35 Bad Habits for Your Characters

Hello again! I’m back with some more character-related stuff — this time ideas for bad habits. Like hobbies and fears, bad habits can make a character feel more human. (Or at least more real and relatable, if they aren’t human.) So I’ve come up with a list to share with you all, some that I’ve used and some that I haven’t, and some that I plan to.

I suppose I should just get on with it already, so here are 35 possible bad habits that you can give to your characters.

1) Cracking knuckles

2) Overspending

3) Time Wasting [I think this is something we all do sometimes . . . definitely relatable]

4) Constantly Changing His/Her Mind

5) Swearing/Cursing All The Time

6) Picking Fights

7) Whining

8) Making Jokes/Inappropriate Comments At Bad Times

9) Late For Everything

10) Nail Biting

11) Finger Pointing [This could be literal, figurative, or both]

12) Sniffing A Lot

13) Nose Picking

14) Smoking

15) Grinding His/Her Teeth

16) Inability To Sit Still [This is very much me . . . I try to hold still, though]

17) Chewing With Their Mouth Open

18) Drinking Too Much Alcohol, Coffee, Tea, Soda, etc.

19) Always On His/Her Phone [Unfortunately, I think this can be very relatable]

20) Smacking Gum

21) Constant Eye Rolling

22) Glancing At Their Watch Often

23) Overeating [Or just snacking when they’re not hungry]

24) Jumping To Conclusions

25) Scratching/Picking At Skin

26) Lying

27) Biting Lips [Again, I do this . . . very relatable for me]

28) Talking With Their Mouth Full [Kind of related to #17]

29) Always Apologizing

30) Gossiping

31) Procrastinating [This is so sadly relatable for me]

32) Buying Things And Not Using Them

33) Bragging [This could be about themselves, or others, which could be interesting]

34) Oversleeping

35) Interrupting Others While They’re Talking

I think that giving bad habits such as these to characters can make them much more memorable, as well — especially minor characters. I mean, the protagonist’s aunt who is always apologizing is much more memorable than just the protagonist’s aunt, and the same with the stranger who kept cracking his knuckles, rather than the stranger.

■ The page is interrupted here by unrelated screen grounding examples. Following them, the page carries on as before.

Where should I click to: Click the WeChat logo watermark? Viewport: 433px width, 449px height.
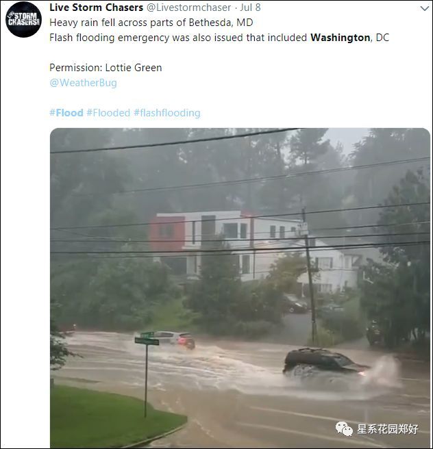pyautogui.click(x=344, y=429)
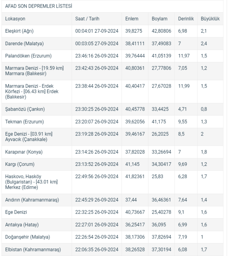Image resolution: width=233 pixels, height=256 pixels.
Task: Select the Eleşkirt (Ağrı) earthquake row
Action: pyautogui.click(x=112, y=31)
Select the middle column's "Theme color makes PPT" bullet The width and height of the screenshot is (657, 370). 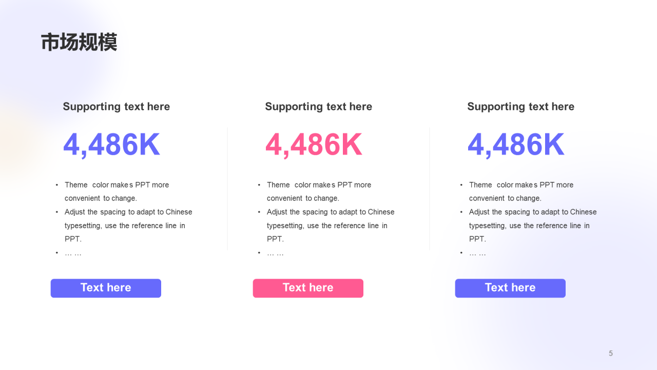pyautogui.click(x=319, y=191)
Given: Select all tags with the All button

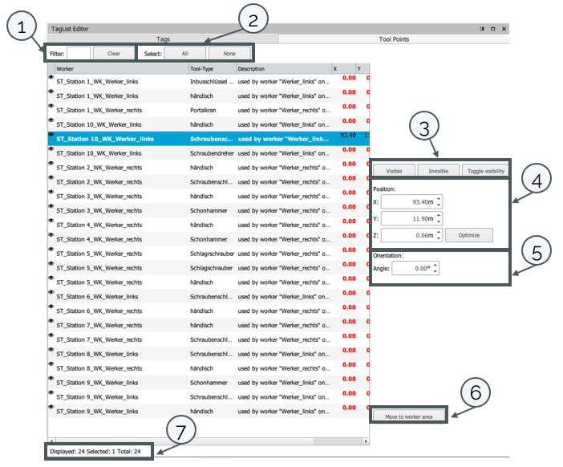Looking at the screenshot, I should coord(185,54).
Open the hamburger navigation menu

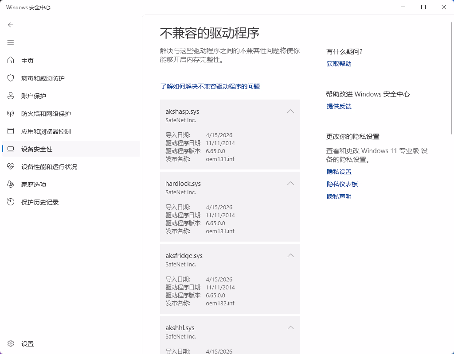pyautogui.click(x=11, y=42)
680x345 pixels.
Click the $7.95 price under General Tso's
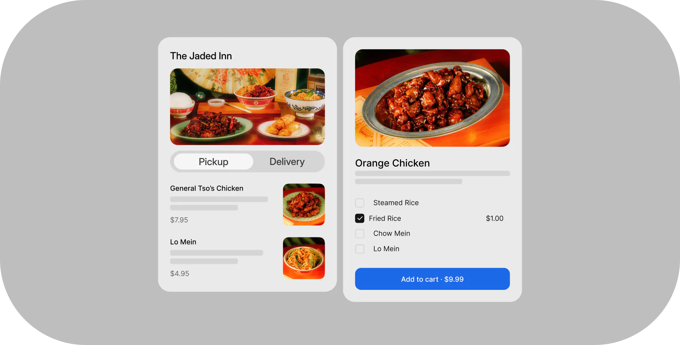(179, 220)
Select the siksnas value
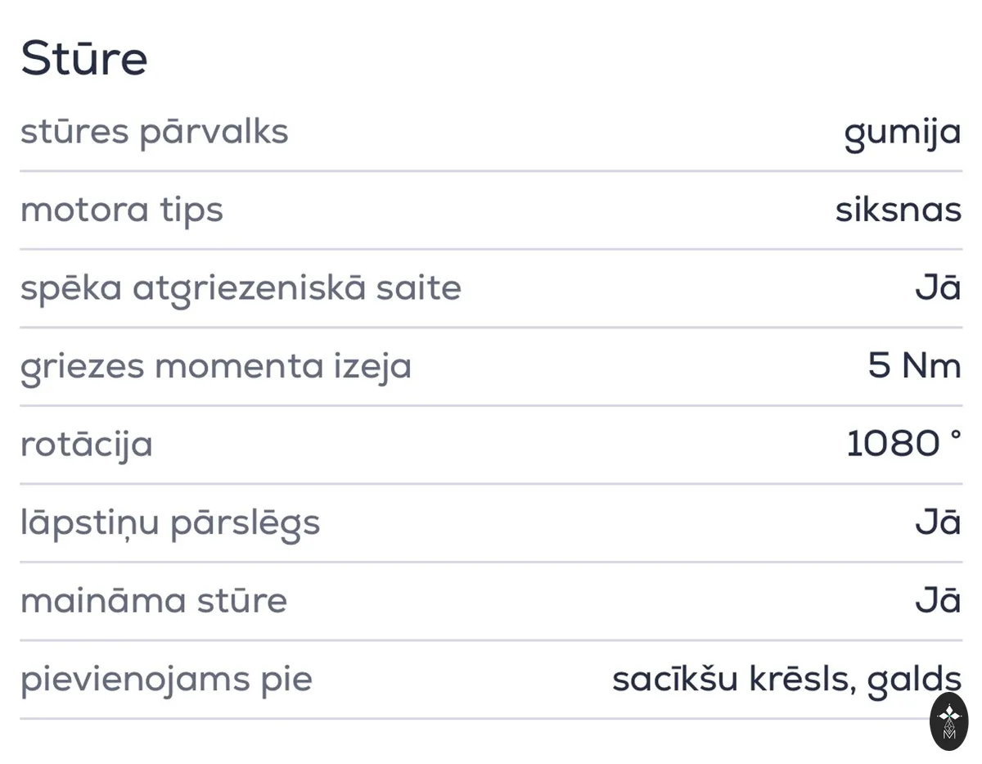Screen dimensions: 982x764 899,210
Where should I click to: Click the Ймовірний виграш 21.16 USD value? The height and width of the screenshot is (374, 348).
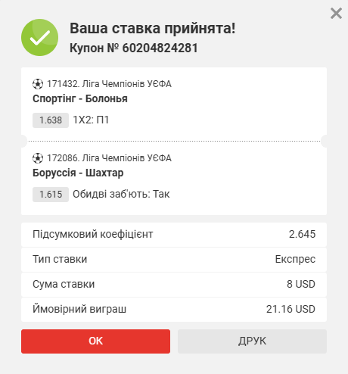(291, 309)
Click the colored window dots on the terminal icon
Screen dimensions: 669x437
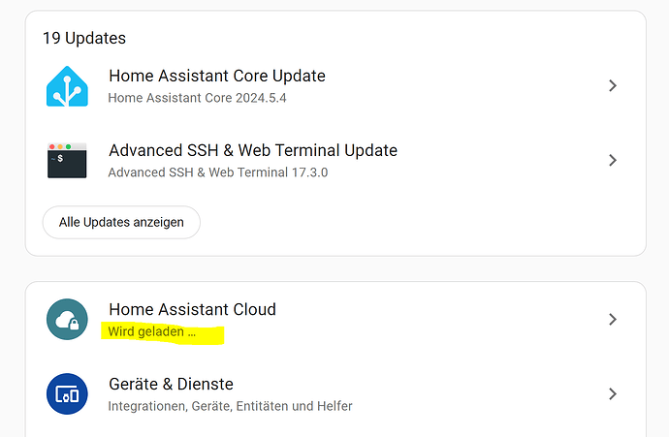[59, 146]
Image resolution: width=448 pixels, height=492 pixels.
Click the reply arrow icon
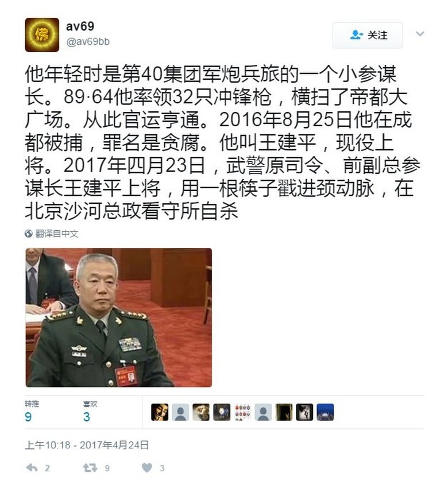pyautogui.click(x=32, y=468)
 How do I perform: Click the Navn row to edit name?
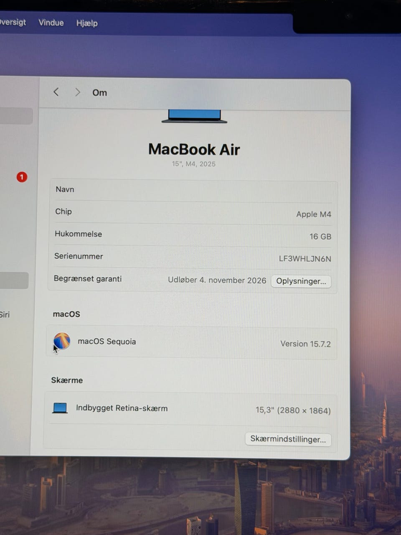coord(193,191)
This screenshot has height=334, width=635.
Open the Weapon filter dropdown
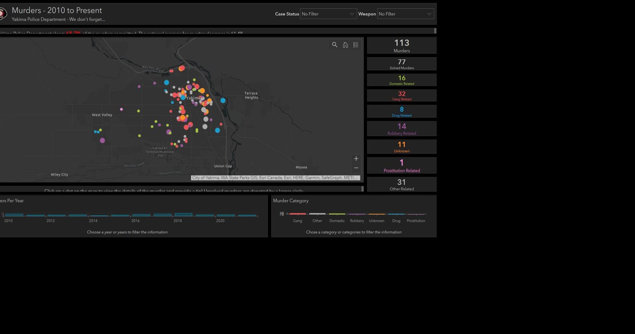pyautogui.click(x=405, y=14)
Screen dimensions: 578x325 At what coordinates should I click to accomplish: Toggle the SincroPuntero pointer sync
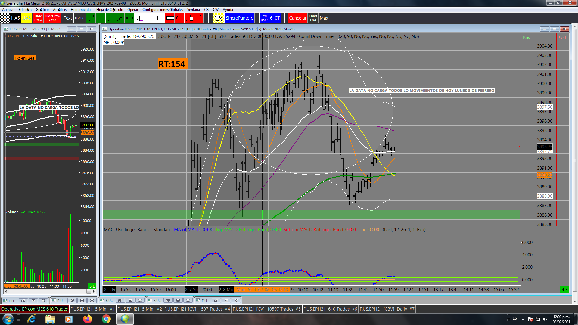(x=239, y=18)
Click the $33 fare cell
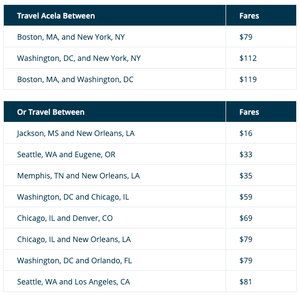300x297 pixels. pyautogui.click(x=246, y=154)
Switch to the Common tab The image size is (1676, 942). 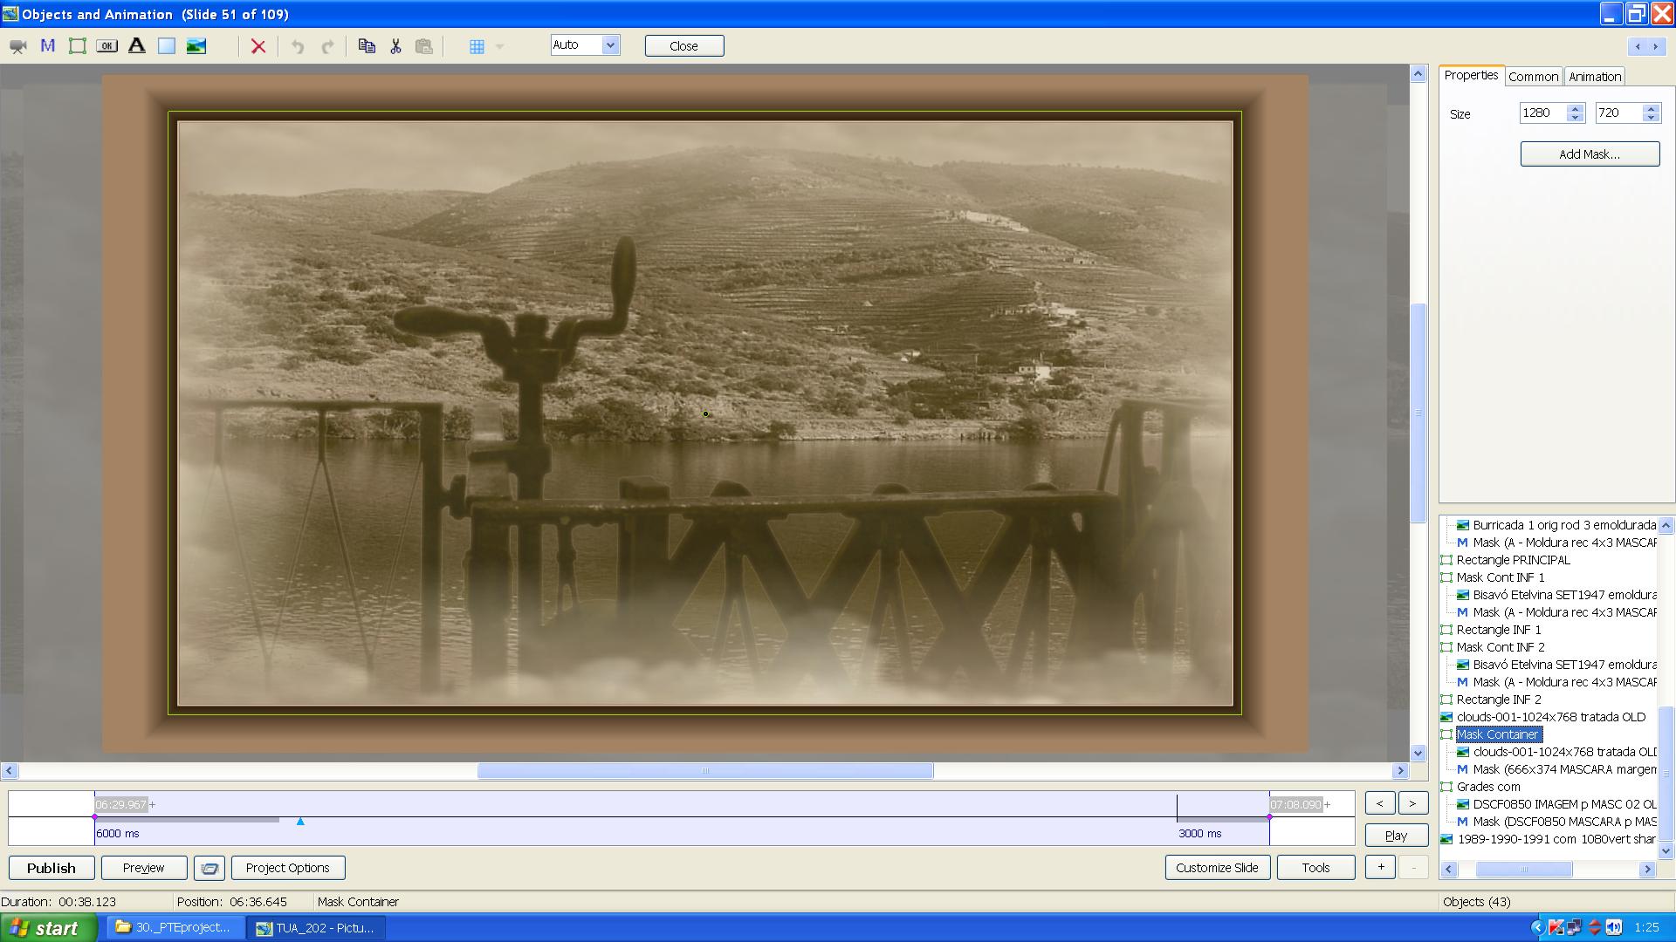click(1533, 77)
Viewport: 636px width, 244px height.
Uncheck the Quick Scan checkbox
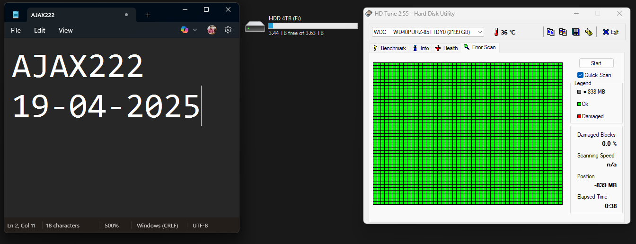click(580, 75)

This could be especially useful if that minor character is going to be mentioned again or play a bigger part later on, as they’re more likely to have stuck in the reader’s memory. Anyway, I’m getting a bit off track.

I hope you find this useful, and as always, if you’ve got any additions, I’d love to hear them! Thank you for reading, and I hope you have a nice day.

Writing Dare

Include a key and/or a lock somewhere in your next scene. It could be just a small mention, or it could play a big part. It may not even be physical (e.g., a character feels like they’re locked in a cage by someone’s expectations or choices, if that makes any sense at all). It’s up to you.